For many sources OAI-PMH is the easiest harvest option. We’re still relatively new to Omeka as a data source but have had success harvesting via OAI-PMH in the past. For a current source, we’re able to easily grab the record page link from a dc:identifier field but I can’t figure out how to harvest/generate an image file link since the source’s image files are all stored in Amazon S3. The Amazon filenames look like generated strings, and do not correspond in any way to the TIF filename listed in another dc:identifier field.

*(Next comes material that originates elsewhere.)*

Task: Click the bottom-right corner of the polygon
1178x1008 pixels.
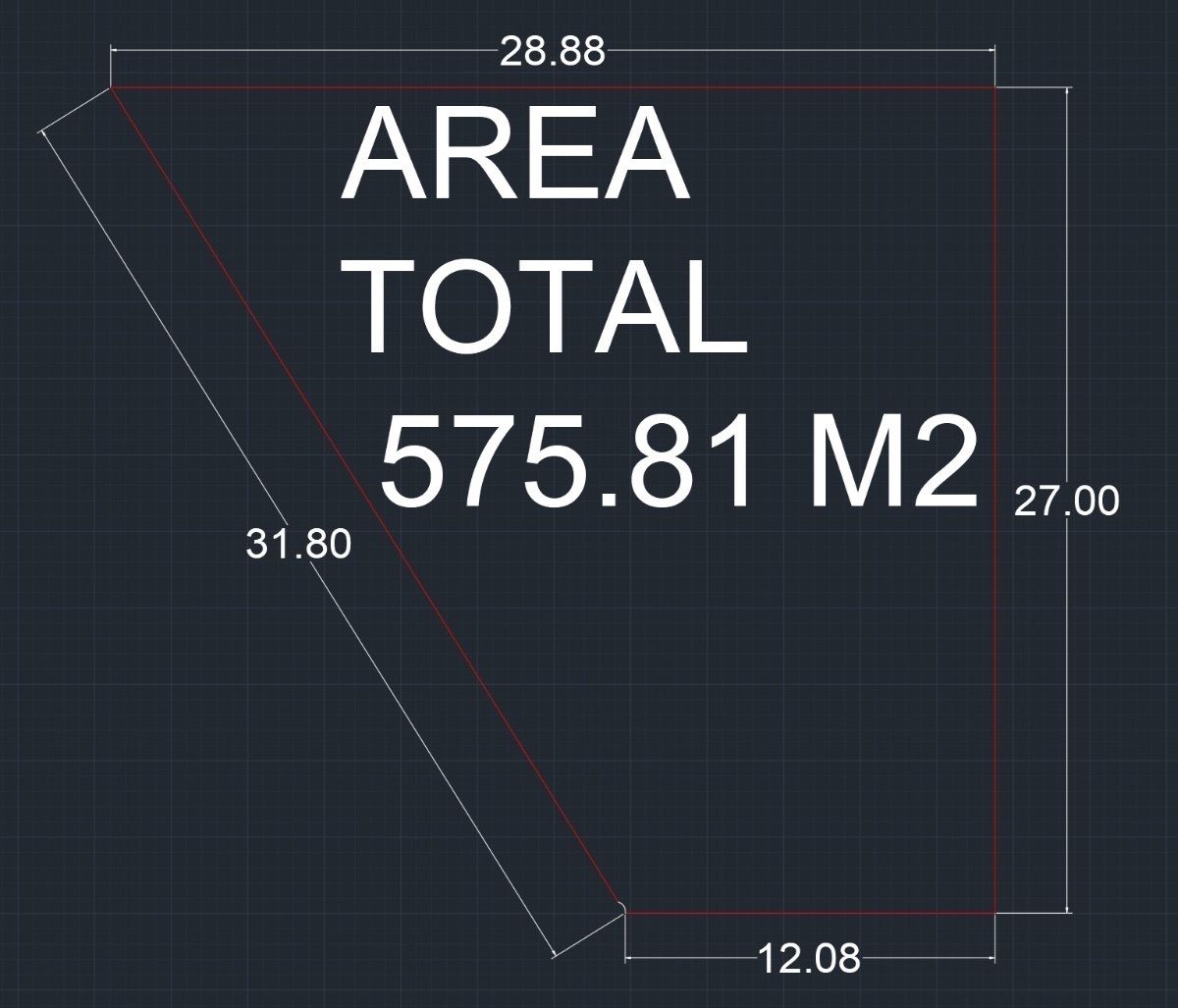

Example OAI feed: http://christensenfamilycollection.omeka.net/oai-pmh-repository/request?verb=ListRecords&metadataPrefix=oai_dc&set=7

Example single record: http://christensenfamilycollection.omeka.net/items/show/282

Example Amazon S3 URL: https://s3.amazonaws.com/omeka-net/12774/archive/files/983b80ab8079155dc054fada86645a90.jpg?AWSAccessKeyId=AKIAI3ATG3OSQLO5HGKA&Expires=1478849228&Signature=95PFWVaM02Tev3V1bQZHHqlr0O4%3D

My question: is there any way to access and/or generate the Amazon S3 URL for image files via OAI-PMH? Or is this something I would need to fiddle with an API for?

Thanks!
Matthew

jflatnes · November 10, 2016, 7:42pm

Strictly speaking this is an Omeka.net question, not Omeka itself, but it’d come up the same way for any site using private S3 storage, so I think it makes sense here.

What exactly are you looking to get when you say you want the S3 URL?

The URL you see there is it: a pre-signed URL to the file. The details of that URL will change as it generates different expiration dates and so on, but there’s no other valid URL to the image.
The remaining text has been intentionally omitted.